More Screaming From The Korean Peninsula
North Korea draws out the sabers over their neighbors to the south joining the Proliferation Security Initiative.
North Korea threatened Wednesday to launch military strikes against South Korea if any of its ships were stopped or searched as part of an American-led operation to intercept vessels suspected of carrying weapons of mass destruction.
South Korea agreed to join the global interdiction program after North Korea tested a nuclear device on Monday — its second nuclear test in three years. The North had earlier warned the South not to participate in the effort, known as the Proliferation Security Initiative.

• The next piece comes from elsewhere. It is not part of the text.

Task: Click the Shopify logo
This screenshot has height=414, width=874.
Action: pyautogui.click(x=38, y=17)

“We consider this a declaration of war against us,” an unidentified North Korean military spokesman said Wednesday in a statement carried by the North’s official news agency, KCNA. “Any hostile act against our peaceful vessels, including search and seizure, will be considered an unpardonable infringement on our sovereignty and we will immediately respond with a powerful military strike.”
The North Koreans also said in the statement that they “no longer feel bound by the armistice” that ended the fighting in the 1950-53 Korean War. Technically, the two Koreas have remained at war for more than 50 years, because the 1953 armistice never gave way to a final peace treaty. North Korea has previously called the armistice a “useless piece of paper.”

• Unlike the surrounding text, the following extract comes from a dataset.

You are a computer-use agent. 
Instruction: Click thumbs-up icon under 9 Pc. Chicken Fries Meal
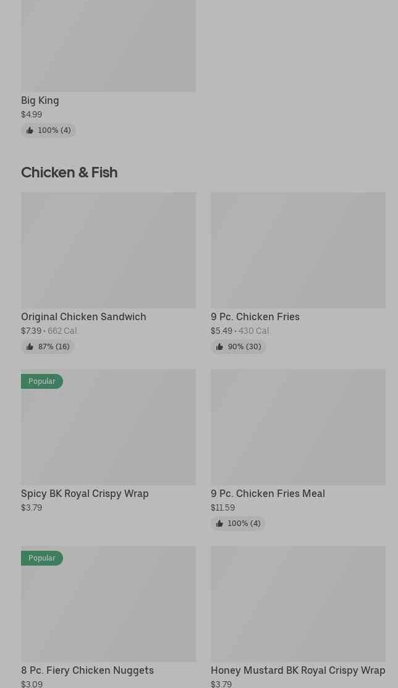pyautogui.click(x=219, y=524)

I guess this newfound bluster is a combination of testing a young President and jockeying for power inside North Korea in the event of the death of Dear Leader. Regardless, their threat is ridiculous. The Proliferation Security Initiative, maybe the only half-decent thing John Bolton ever came up with, allows South Korea, in this case, to search ships in their own territorial waters suspected of carrying WMD. North Korea may try to provoke a skirmish at the DMZ, but their true threat is from selling weapons technology to other nations. I believe in a strong nonproliferation effort, no matter how much North Korea screams.

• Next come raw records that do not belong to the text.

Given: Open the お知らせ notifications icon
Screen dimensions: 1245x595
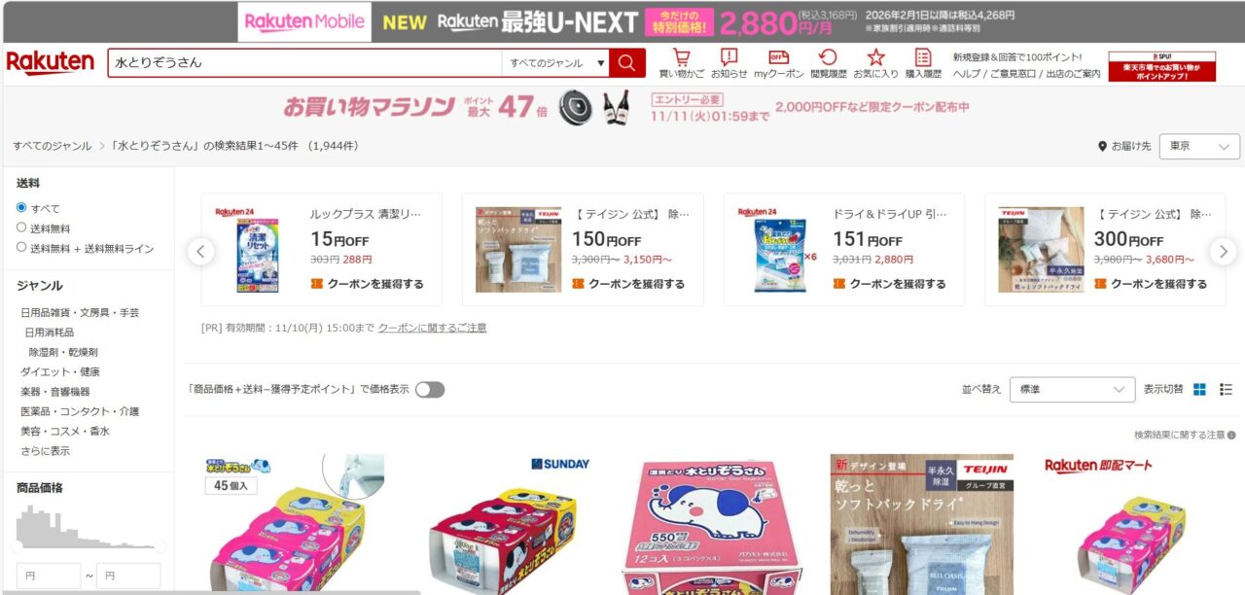Looking at the screenshot, I should 729,63.
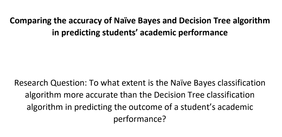Screen dimensions: 282x137
Task: Click the "Research Question:" label
Action: (x=51, y=83)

More interesting than North Korea's idle threats is the evolution of China on the matter. Not only have they signed on to the strong statement condemning the nuclear test, but Kevin Drum finds this:
North Korea's latest nuclear test raises the question of just how long the bonds forged between old communist allies will endure....Increasingly, China itself is questioning whether the relationship is worth the effort.
Within the Chinese intelligentsia there is a deep divide over how to handle North Korea. The Global Times, a newspaper with close party ties, Tuesday published a survey of 20 of the country's top foreign policy experts. It found them split down the middle — 10 arguing for tough sanctions against North Korea, 10 opposed.
If China throws down the hammer, North Korea will truly be isolated, far more than they are today. International solidarity is more important than the belligerence of empty threats.